» Document extract
++++

Main Content
Vol 34. No. 1 Fall 2009
ARTICLES
Resisting Anti-Intellectualism and Promoting Legal Literacy
Leonard J. Long (1)
Professor Long urges everyone involved in legal education, including professors, lawyers, students, and judges, to ask just one question: Of what use is a law school education? Those involved with law school educations should strive to be intellectually curious and well-rounded in education, and not to maintain the narrow view of simply “training lawyers.” For the benefit of society, consumers of legal services, lawyers, and law firms, we must encourage the pursuit of legal literacy. Law students should be encouraged to explore American literature and traditions of Anglo-American law to facilitate their legal literacy and to become cultural elitists. Students and law professors today, in attempting to broaden their legal knowledge, are starting off with already narrow general law knowledge which then continues to get narrower, when, in fact, they should be starting with a broad range of general law knowledge which then becomes narrowly tailored into a few specific areas to nurture their intellectual curiosity and be classified as culturally elite. Unfortunately, law professors, school administrators, and members of the legal bar today do not, for the most part, value legal literacy because they have not embraced such a notion themselves and, consequently, they do not encourage it in the majority of legal education institutions. Legal education is not just about obtaining a job after graduation, making money, or acquiring social status, power or influence, but rather, it should nurture law students’ ability to better address complex social and legal problems affecting real people living real lives and further enhance their legal literacy. Articles Editor: Cyndi Bollman
L. Darnell Weeden (55)
Under the due process clause of the 14th Amendment of the United States Constitution, undocumented immigrants must be treated fairly. Across the nation, state and municipal governments attempt to regulate immigration by enacting laws with harsh penalties directly aimed at undocumented immigrants. When state and municipal governments take such action, they cause fear and unrest among all citizens living in their communities. This fear and unrest often leads to violence against the undocumented immigrants.

++++

» Data listing
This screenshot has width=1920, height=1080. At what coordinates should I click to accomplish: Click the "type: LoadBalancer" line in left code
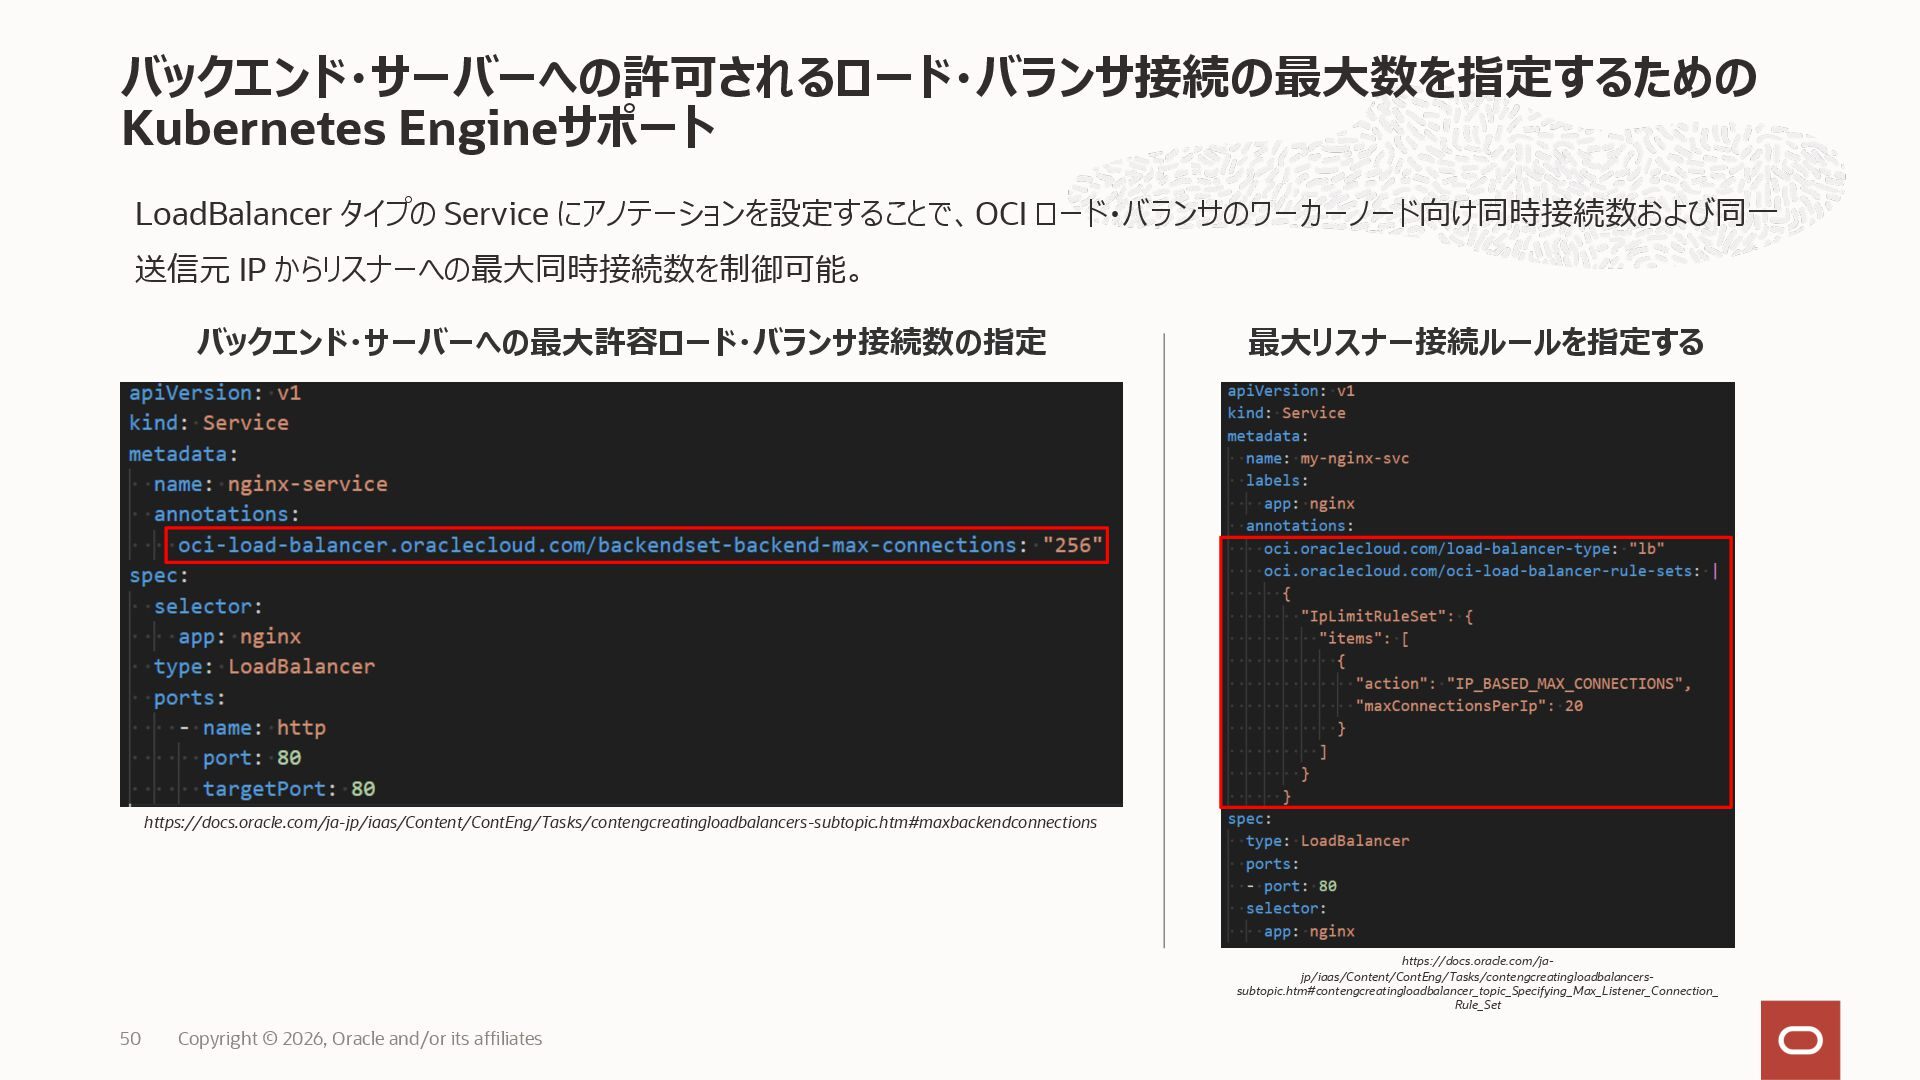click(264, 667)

++++

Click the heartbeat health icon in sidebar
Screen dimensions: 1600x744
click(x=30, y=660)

++++

» Task brief
Copy out the law review article summaries above word for word, from the first line to the last.

» Output of the exercise
Main Content
Vol 34. No. 1 Fall 2009
ARTICLES
Resisting Anti-Intellectualism and Promoting Legal Literacy
Leonard J. Long (1)
Professor Long urges everyone involved in legal education, including professors, lawyers, students, and judges, to ask just one question: Of what use is a law school education? Those involved with law school educations should strive to be intellectually curious and well-rounded in education, and not to maintain the narrow view of simply “training lawyers.” For the benefit of society, consumers of legal services, lawyers, and law firms, we must encourage the pursuit of legal literacy. Law students should be encouraged to explore American literature and traditions of Anglo-American law to facilitate their legal literacy and to become cultural elitists. Students and law professors today, in attempting to broaden their legal knowledge, are starting off with already narrow general law knowledge which then continues to get narrower, when, in fact, they should be starting with a broad range of general law knowledge which then becomes narrowly tailored into a few specific areas to nurture their intellectual curiosity and be classified as culturally elite. Unfortunately, law professors, school administrators, and members of the legal bar today do not, for the most part, value legal literacy because they have not embraced such a notion themselves and, consequently, they do not encourage it in the majority of legal education institutions. Legal education is not just about obtaining a job after graduation, making money, or acquiring social status, power or influence, but rather, it should nurture law students’ ability to better address complex social and legal problems affecting real people living real lives and further enhance their legal literacy. Articles Editor: Cyndi Bollman
L. Darnell Weeden (55)
Under the due process clause of the 14th Amendment of the United States Constitution, undocumented immigrants must be treated fairly. Across the nation, state and municipal governments attempt to regulate immigration by enacting laws with harsh penalties directly aimed at undocumented immigrants. When state and municipal governments take such action, they cause fear and unrest among all citizens living in their communities. This fear and unrest often leads to violence against the undocumented immigrants.